Et bis repetita. Ce jeudi à l’ouverture du procès c’est l’avocat du leader du parti pour la liberté qui s’exprime en son nom. Comme lors des 3 semaines d’audience en première instance. Geert Wilders n’a pas l’intention de s’intéresser aux débats… déclaration du député d’extrême droite au quotidien populaire « de telegraaf » : « J’ai déjà vécu tout ça". Lors du précédent procès, c’est sur le réseau social twitter. Que le néerlandais s’était exprimé évoquant un « Procès politique » mené par un parquet « marionnette ». Geert Wilders pourtant condamné à aucune peine n’avait également qualifié le jugement de « complètement cinglé ». Un comportement et des propos qui avaient en tout cas renforcé sa popularité auprès de sa base électorale… c’est que le député controversé est un adepte des polémiques. Porteur aussi de propositions ancrées à l’extrême droite. Lors des législatives en 2017, il promettait si il accédait à la tête du gouvernement de procéder à la fermeture des mosquées et des écoles islamiques, confisquer les exemplaires du Coran, fermer les frontières du pays et interdire les migrants venant de pays musulmans. Geert Wilder avait au final recueilli 13% des voix, loin, très loin de la percée électorale attendue.
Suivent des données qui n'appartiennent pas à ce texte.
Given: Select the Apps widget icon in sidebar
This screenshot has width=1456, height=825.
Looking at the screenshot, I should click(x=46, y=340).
HL: Précisions signées Anissa El Jabri.

AG: RFI, il est 22h08 à Paris, l’actualité en France. Le gouvernement se délocalise en région un an après son entrée en fonction, l’équipe d’Édouard Philippe est en mission communication un peu partout dans le pays ce jeudi.

HL: L’objectif : expliquer les réformes et écouter les Français. Mais l’opération est risquée pour plusieurs ministres. C’est le cas d’Elisabeth Borne. La ministre des Transports a été confrontée à la grève des cheminots, des travailleurs du ferroviaire ce jeudi à Toulouse. Reportage sur place de Julien Chavanne.
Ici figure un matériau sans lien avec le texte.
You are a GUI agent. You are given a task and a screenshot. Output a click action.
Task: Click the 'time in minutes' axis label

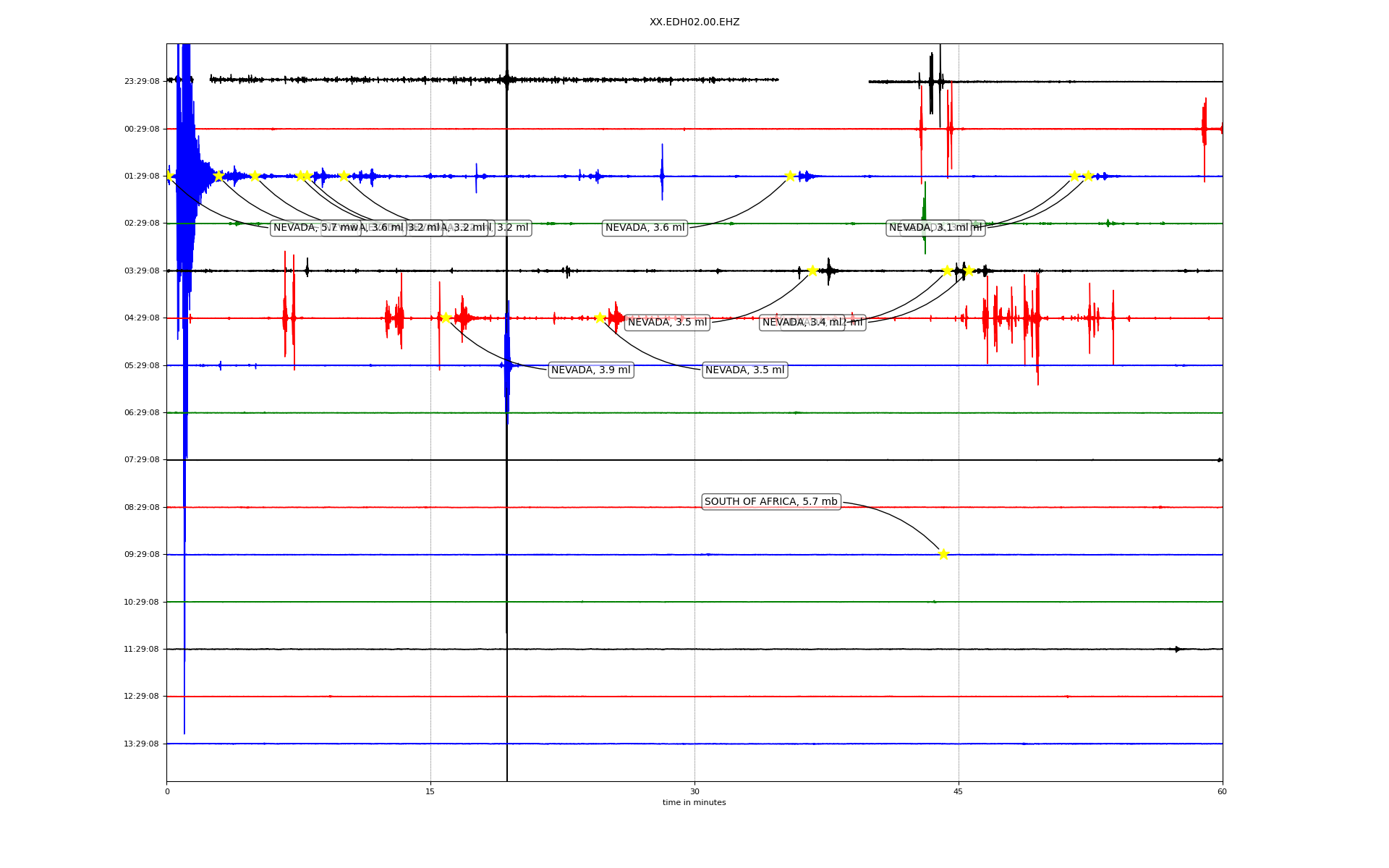pos(694,802)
Une visite de terrain, mais loin des gares et des trains. C’est le sur le terrain plus apaisé de l’aéronautique qu’Elisabeth Borne a choisi de consacrer sa délocalisation. Après l’École d’aviation, la ministre des Transports visite une usine de moteurs d’avion, juste à côté de l’aéroport de Toulouse. Une industrie qui se porte bien. Rien à voir avec le climat actuel à la SNCF. Mais le conflit social s’est invité dans ce déplacement. Une cinquantaine de manifestants de la CGT l’ont suivi toute la journée. Laurent St Supéry est cheminot. Il veut rencontrer la ministre. Il raconte n’avoir pas pu s’inscrire à la réunion organisée ce soir à la préfecture. Elisabeth Borne refuse toute idée. Pour ce débat très cadré avec Elisabeth Borne, ce soir derrière les hauts murs de la préfecture : une petite centaine de personnes, beaucoup de sympathisants, dont plusieurs Jeunes avec Macron. Julien Chavanne, Toulouse, RFI.

HL: Le sélectionneur Didier Deschamps a présenté la liste des 23 joueurs français qui joueront la coupe du monde de football en Russie cet été. Pas de surprise. Florian Thauvin et Nabil Fekir sont retenus, ainsi que Steven Nzonzi. Adrien Rabiot est suppléant, réserviste. Dimitri Payet qui s’est blessé hier en finale de Ligue Europa est quant à lui forfait, indisponible. C’est la fin de ce journal il est 22h10 ici à Paris.